Does the Bureau of Land Management have the discretion to preserve wilderness values even on lands that lie outside designated wilderness and wilderness study areas?

That question is under debate in yet another expensive lawsuit Utah is litigating against the federal government.

Joined by Uintah County and the Utah Association of Counties, the state alleges the BLM has imposed “de facto wilderness management” on unprotected land that agency inventories describe as having “wilderness characteristics.”

Such a policy has unlawfully foreclosed oil and gas leasing and rights-of-way applications on lands that should be open but are proposed for protection under the long-shot America’s Red Rocks Wilderness Act, according to attorney Constance Brooks, who argued Uintah County’s case Friday before U.S. District Judge Dee Benson.

Uintah and other counties have been excluded from key management decisions, she said.

“If you change management criteria,” Brooks argued, “you have to amend the [land use] plan and that’s when you have to consult with local government. Something is out of whack here.”

Environmentalists say the state’s position poses ramifications that extend far beyond the Red Rocks proposals.

“If the state and counties prevail in this case, Interior can manage all the uses on public land except for wilderness,” said Steve Bloch, legal director for Southern Utah Wilderness Alliance. “That means BLM would be forced to open up some of the most remarkable lands in the West to extractive development.”

At issue are leasing reforms the Obama administration adopted after a 2009 decision to rescind dozens of oil and gas leases sold in the waning months of the George W. Bush administration. These were among the leases Utah climate activist Tim DeChristopher monkey-wrenched with phony bids.

Then-Interior Secretary Ken Salazar concluded his predecessor had offered numerous leases near Utah national parks without adequate review and issued orders to better vet the parcels that industry “nominates” for energy development.

On Friday, federal lawyers, along with environmental groups that have intervened in the dispute, asked the court to dismiss the state’s suit, arguing Utah has failed to state an actionable injury arising from these policies. This is because the BLM has made no final agency decision to not lease the lands in question, but is using its legal discretion to “defer” a decision while it reviews them for their conservation values, argued Assistant U.S. Attorney Sara Porsia and Heidi McIntosh of Earthjustice.

Regardless, oil and gas production is up in Utah since 2008 and the BLM has authorized some of the disputed rights of way applications and is conducting reviews of the rest. Lawyers also said industry often fails to bid on parcels offered or fails to drill leases it does acquire.

Benson, who is also the judge who sentenced DeChristopher to prison for two years, took the matter under advisement after Friday’s hearing. A ruling for the state would simply keep the suit alive.

At stake is industry’s access to about a third of the land covered in the 9 million-acre Red Rocks bill, according to Assistant Utah Attorney General Harry Souvall. These are lands not currently under wilderness study and are available to oil and gas leasing under the BLM’s various resource management plans.
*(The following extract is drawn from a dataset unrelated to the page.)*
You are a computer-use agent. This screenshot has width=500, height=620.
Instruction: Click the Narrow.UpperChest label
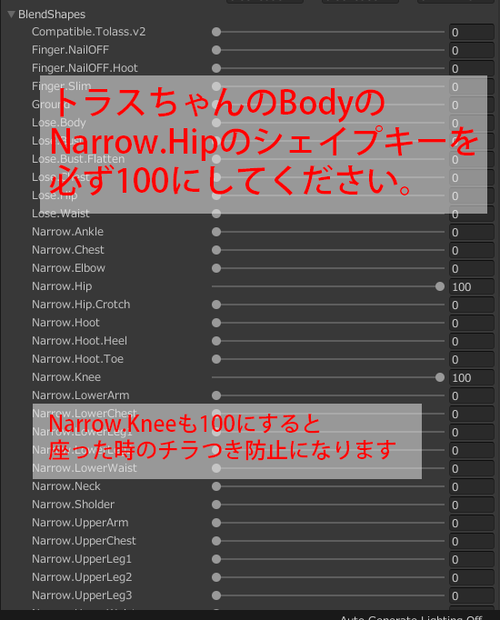pos(84,541)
To support the case that the BLM’s new leasing rules hurt local governments financially, Souvall claimed oil and gas production on Utah’s federal lands and related revenues are drying up.
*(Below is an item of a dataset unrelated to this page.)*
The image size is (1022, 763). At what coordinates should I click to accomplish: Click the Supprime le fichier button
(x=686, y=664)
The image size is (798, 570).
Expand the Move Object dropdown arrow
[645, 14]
The state’s half share of royalties from oil and gas production declined from $173 million in 2009 to $120 million in 2012, for example. But this drop came in the face of steady production levels and is attributable to a drop in natural gas prices due to a market glut, responded federal lawyers.

Souvall also said the one-time “bonus” payments industry paid for federal leases in Utah dropped from $40 million to $10 million between 2006 and 2010. But Porsia said picking these years creates a false picture of decline, when in fact these payments fluctuate widely from year to year. For example, such payments netted $6.4 million in 2005 and $40.3 million in 2012.